- [TASK GOAL]
Except for the pictures, output the records in full and exactly.

(Saved data entries)
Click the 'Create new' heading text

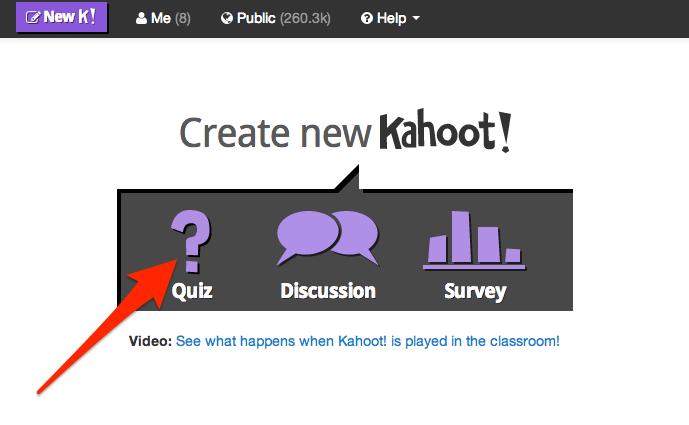275,133
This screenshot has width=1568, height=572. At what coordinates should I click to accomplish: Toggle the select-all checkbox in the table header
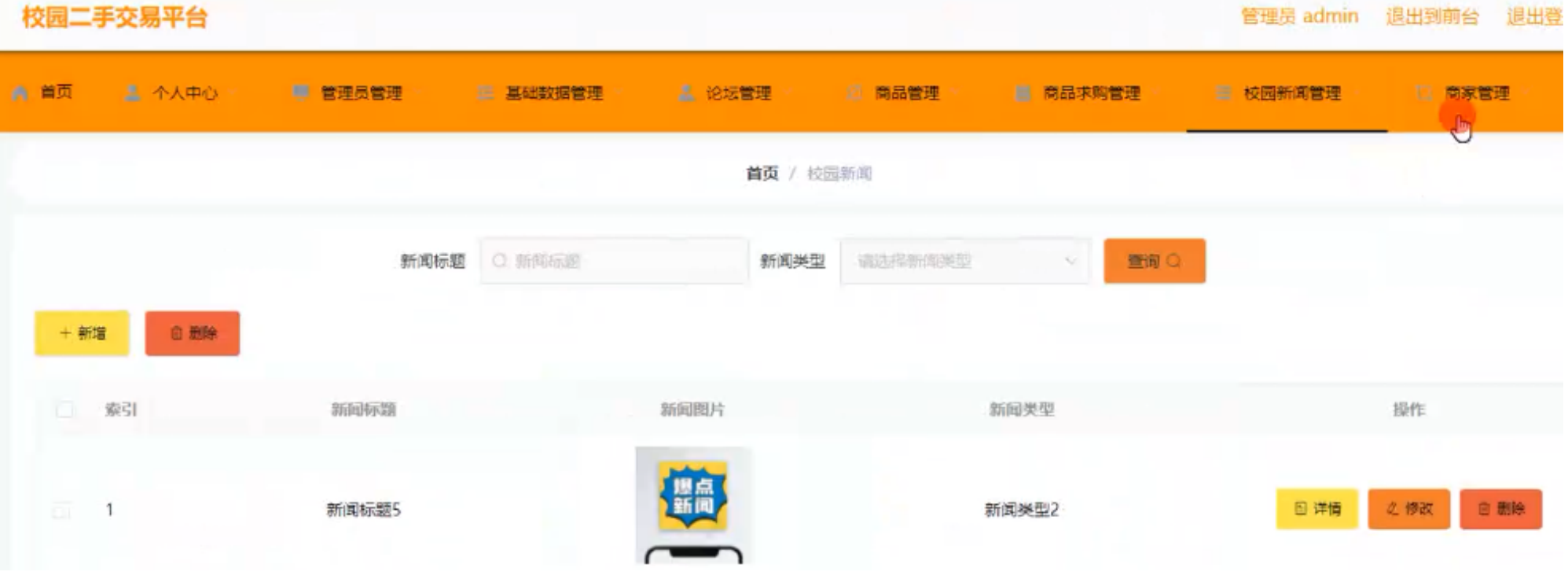[64, 409]
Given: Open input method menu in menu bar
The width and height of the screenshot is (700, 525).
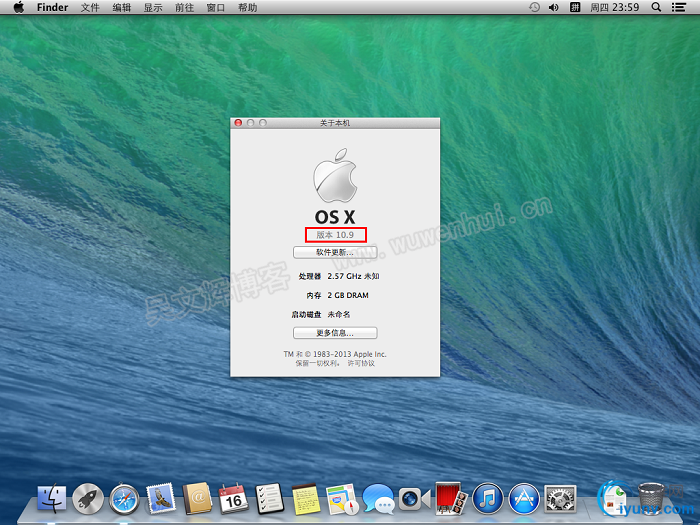Looking at the screenshot, I should click(x=576, y=7).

- [RESULT]
Click the 'Create new' heading text

275,133
This screenshot has width=1568, height=572. At what coordinates should I click to accomplish: Toggle the select-all checkbox in the table header
[64, 409]
Given: Open input method menu in menu bar
The width and height of the screenshot is (700, 525).
Looking at the screenshot, I should click(x=576, y=7).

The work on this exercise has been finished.